Aux légers bruissements du corps allongé, la jeune fille posa son matériel et se redressa sur les genoux. Son petit cœur se mit à battre à la façon d'un oisillon alors que ses grands yeux fixaient l'homme sans qu'aucun mot ne parvienne à franchir ses lèvres. Soudain, sa gorge lui semblait plus sèche que les déserts de Keet-Tiamat et ses mains tremblaient légèrement alors qu'elle crispait les phalanges au niveau de son bustier. Ils étaient seuls dans la chambre, car Lucinda dormait toujours profondément dans un coin tandis que le Cawr devait probablement faire de même sur le patio, à quelques dizaines de mètres. Elle pu enfin voir les traits racés s'animer, les muscles nerveux rouler sous la peau sombre et la haute silhouette se dresser en position assise. Son cœur fit un petit bond, saisit en plein vol par la richesse de cette voix qui lui coula sur les sens comme une caresse chaude, une fourrure qui s'enroula au creux de ses tripes et crispa son bas ventre. Les joues de la princesse chauffèrent brusquement et elle remercia, égoïstement, que l'autre soit aveugle car elle était totalement défaite sur l'instant. L'indécence de cette situation la frappa soudain et elle détourna la tête, regrettant de ne pas avoir mieux habillé l'homme quand il était encore inconscient. Pas le moins du monde habituée à la quasi nudité masculine, elle vint glisser une boucle de cheveux derrière son oreille alors qu'elle baissait le nez avec un petit sourire gêné.

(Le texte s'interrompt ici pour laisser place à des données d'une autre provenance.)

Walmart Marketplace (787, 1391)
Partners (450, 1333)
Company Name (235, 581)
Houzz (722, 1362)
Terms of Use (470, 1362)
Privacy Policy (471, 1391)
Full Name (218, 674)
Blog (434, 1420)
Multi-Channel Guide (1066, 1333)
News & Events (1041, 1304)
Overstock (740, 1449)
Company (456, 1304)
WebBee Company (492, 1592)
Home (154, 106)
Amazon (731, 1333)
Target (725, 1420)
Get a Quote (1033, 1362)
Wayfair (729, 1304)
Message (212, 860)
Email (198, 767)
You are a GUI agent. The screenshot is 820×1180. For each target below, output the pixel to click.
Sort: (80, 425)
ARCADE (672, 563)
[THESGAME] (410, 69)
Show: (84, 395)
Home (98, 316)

« - Tout va bien... vous êtes sauf ici. »
Sa voix fut un murmure à la douceur tendre et sincère, vibrante, magnétique sous l'influence involontaire du Paon. Avec une petite inspiration et une bonne paire de gifles mentales, Victoria parvint à se lever, accompagnée du froissement soyeux de sa robe. Ses genoux étaient encore un peu faibles, mais elle approcha tout de même du lit après que l'inconnu se soit rallongé. Sur la table de chevet, il y avait une vasque contenant une eau clair ainsi qu'un linge qu'elle humidifia. Ses mouvements étaient lents et elle veillait à faire un peu plus de bruit que de nécessaire pour qu'il puisse entendre et reconnaître ses actions. Essorant le linge, l'adolescente posa une main sur le bord du lit et se pencha pour venir tamponner le front et les joues de l'homme, dégageant son visage de quelques mèches importunes.
« - Je vous ai trouvé la nuit dernière dans la mangrove, rejeté par les flots, bloqué dans les racines. Vous étiez grièvement blessé, pratiquement embrassé par l'étreinte glacée de Mort. Heureusement, Vie ne semblait pas satisfaite de la situation et vous aura jalousement gardée parmi nous. »

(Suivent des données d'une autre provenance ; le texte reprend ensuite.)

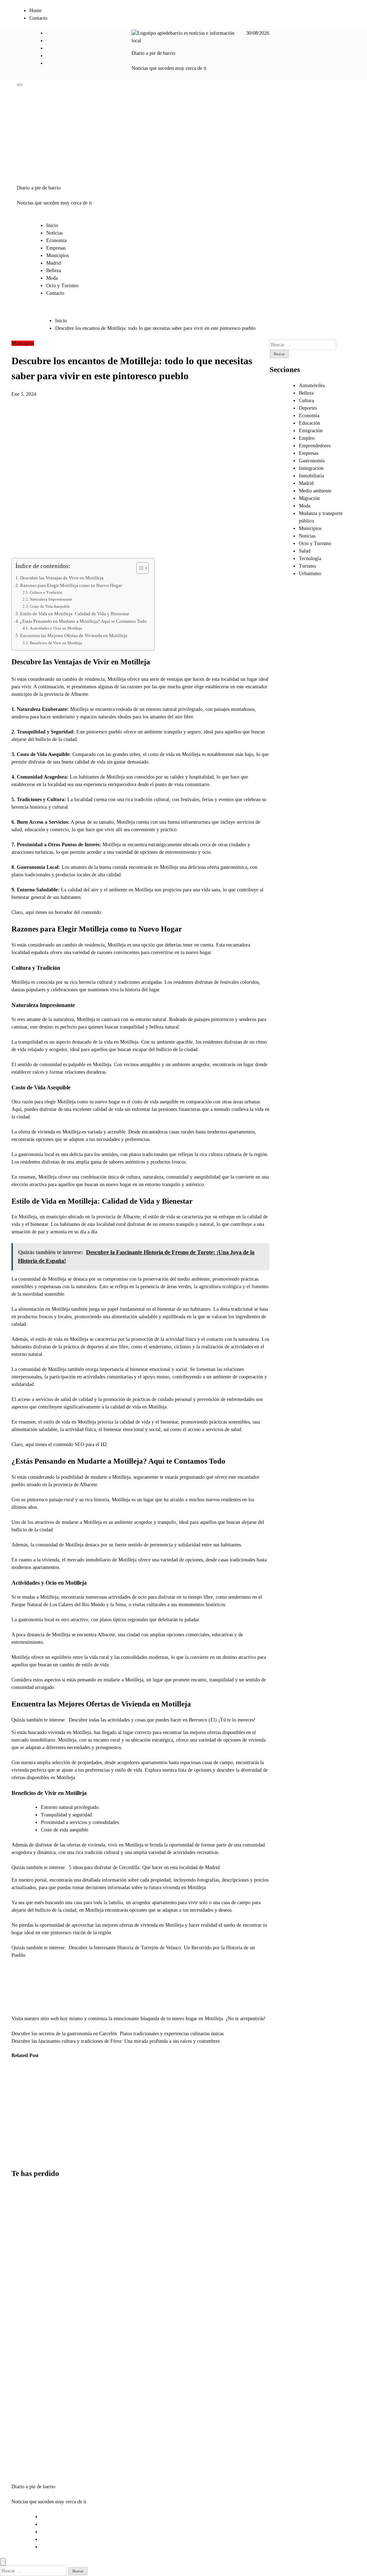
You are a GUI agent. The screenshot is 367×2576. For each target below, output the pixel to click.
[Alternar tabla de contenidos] (139, 568)
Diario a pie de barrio (153, 53)
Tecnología (310, 558)
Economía (56, 240)
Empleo (307, 438)
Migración (309, 498)
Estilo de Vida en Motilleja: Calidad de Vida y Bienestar (74, 613)
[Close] (3, 2562)
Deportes (308, 408)
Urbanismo (53, 2077)
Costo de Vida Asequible (50, 606)
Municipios (57, 255)
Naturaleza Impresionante (51, 599)
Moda (52, 278)
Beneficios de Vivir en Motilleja (56, 643)
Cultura (306, 400)
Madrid (53, 263)
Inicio (52, 225)
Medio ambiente (315, 490)
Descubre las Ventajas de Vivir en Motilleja (62, 578)
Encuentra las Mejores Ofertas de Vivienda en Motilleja (73, 635)
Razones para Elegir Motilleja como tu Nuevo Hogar (71, 585)
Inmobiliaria (311, 475)
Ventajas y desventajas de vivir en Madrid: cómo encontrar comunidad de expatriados (27, 2426)
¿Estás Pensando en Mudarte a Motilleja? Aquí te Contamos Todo (83, 621)
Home (35, 10)
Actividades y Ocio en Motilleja (56, 628)
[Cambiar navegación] (20, 85)
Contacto (38, 18)
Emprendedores (314, 445)
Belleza (53, 270)
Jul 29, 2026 (18, 2158)
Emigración (311, 430)
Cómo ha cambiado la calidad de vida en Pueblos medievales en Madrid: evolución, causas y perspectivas (22, 2114)
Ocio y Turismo (62, 285)
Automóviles (312, 385)
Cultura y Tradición (46, 592)
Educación (309, 423)
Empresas (56, 248)
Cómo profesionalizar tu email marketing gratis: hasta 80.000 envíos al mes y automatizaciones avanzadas (30, 2352)
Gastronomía (312, 460)
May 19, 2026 (56, 2158)
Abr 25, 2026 (91, 2143)
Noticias (54, 233)
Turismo (307, 566)
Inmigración (311, 468)
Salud (304, 551)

La dernière caresse du linge frais resta plus longtemps que nécessaire sur l'arrondi d'une mâchoire alors que Victoria se perdait encore dans la contemplation de son visage. Lorsqu'elle le réalisa, son cœur bondit une fois encore et elle se redressa en rougissant. Heureusement, elle parvint à contrôler sa voix alors qu'elle poursuivait :
« - Je vous ai apporté les premiers soins, mais je ne pouvais malheureusement pas faire beaucoup plus. Alors je vous ai ramené ici et le Cawr qui m'accompagne aura fait le reste. Votre opération dura de nombreuses heures et votre convalescence bien d'autres encore. Le soleil est déjà en train de se coucher. »
Laissant le linge tremper dans la vasque, elle attrapa le bandeau de cuir et le lui glissa dans une main pour qu'il se l'habille lui-même. La princesse craignait de s'affoler encore si elle le touchait plus que de nécessaire, car déjà sa vue et le timbre de sa voix la mettaient dans un émoi troublant, presque incapacitant. Intérieurement, elle se morigéna d'être aussi vulgaire et renforça sa volonté pour ne plus se trahir comme une petite bécasse impressionnable. Forte de sa nouvelle résolution, elle s'écarta du lit afin de récupérer sur une commode proche de la porte un plateau qui contenait une cruche d'hypocras coupé à l'eau, de fruits fraîchement cueillis et épluchés, puis découpés en cubes de la taille d'une bouchée. Revenant près du lit, elle déposa le tout aux côtés de l'homme et s'installa sur le bord, à distance raisonnable. Non pas qu'elle ait forcément peur, mais elle voulait lui offrir autant d'intimité et de convenance que la situation actuelle le permettait.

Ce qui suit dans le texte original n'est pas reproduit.